We changed the tokenizer to the same data and increased my BLEU score significantly.

We study for Korean(ko) and English(en) NMT.
We found quite a remarkable achievement.
We Use 500,000 pair corpus en, ko data, train to dbrnn.

Use OpenNMT Tokenization

en2ko : 17.77   +/-5.03 BLEU = 18.33, 55.6/27.2/13.2/6.0 (BP=0.985, ratio=0.985, hyp_len=783, ref_len=795)
ko2en : 23.82   +/-3.87 BLEU = 23.74, 56.7/31.7/18.0/9.8 (BP=1.000, ratio=1.018, hyp_len=1012, ref_len=994)

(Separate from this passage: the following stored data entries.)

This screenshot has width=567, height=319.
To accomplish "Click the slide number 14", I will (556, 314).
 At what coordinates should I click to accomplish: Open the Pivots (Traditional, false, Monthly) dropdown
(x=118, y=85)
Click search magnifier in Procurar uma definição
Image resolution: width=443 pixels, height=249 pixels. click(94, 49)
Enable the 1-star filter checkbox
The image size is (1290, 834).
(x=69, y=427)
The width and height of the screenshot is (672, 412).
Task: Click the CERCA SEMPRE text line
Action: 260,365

Use Mecab-ko Tokenization after OpenNMT Tokenization

en2ko : 29.27   +/-4.80 BLEU = 29.35, 66.0/37.1/22.1/13.7 (BP=1.000, ratio=1.008, hyp_len=839, ref_len=832)
ko2en : 41.07   +/-6.81 BLEU = 41.66, 72.6/50.2/34.3/24.1 (BP=1.000, ratio=1.011, hyp_len=1048, ref_len=1037)

Since Mecap is a Japanese tokenizer, it is expected to have similar effects when it is used in Japanese.

Could I submit the pull request?

1 Like

Thanks for the PR! The review will happen on GitHub:

Thanks a lot. To extend on this experiment, it would be interesting to also make a comparison with standard sub-tokenization BPE or SentencePiece that are also integrated. Is your corpus open - so that we can run other comparative trainings?

Sorry, My boss did not allow corpus open.
We’ve already trained them, but they have not had a big effect.
But if you want other training, we will do it and release the models.

Use BPE suffix mode ko and en

ko2en : 26.16	+/-6.02	BLEU = 26.05, 58.4/33.2/20.0/11.9 (BP=1.000, ratio=1.016, hyp_len=1135, ref_len=1117)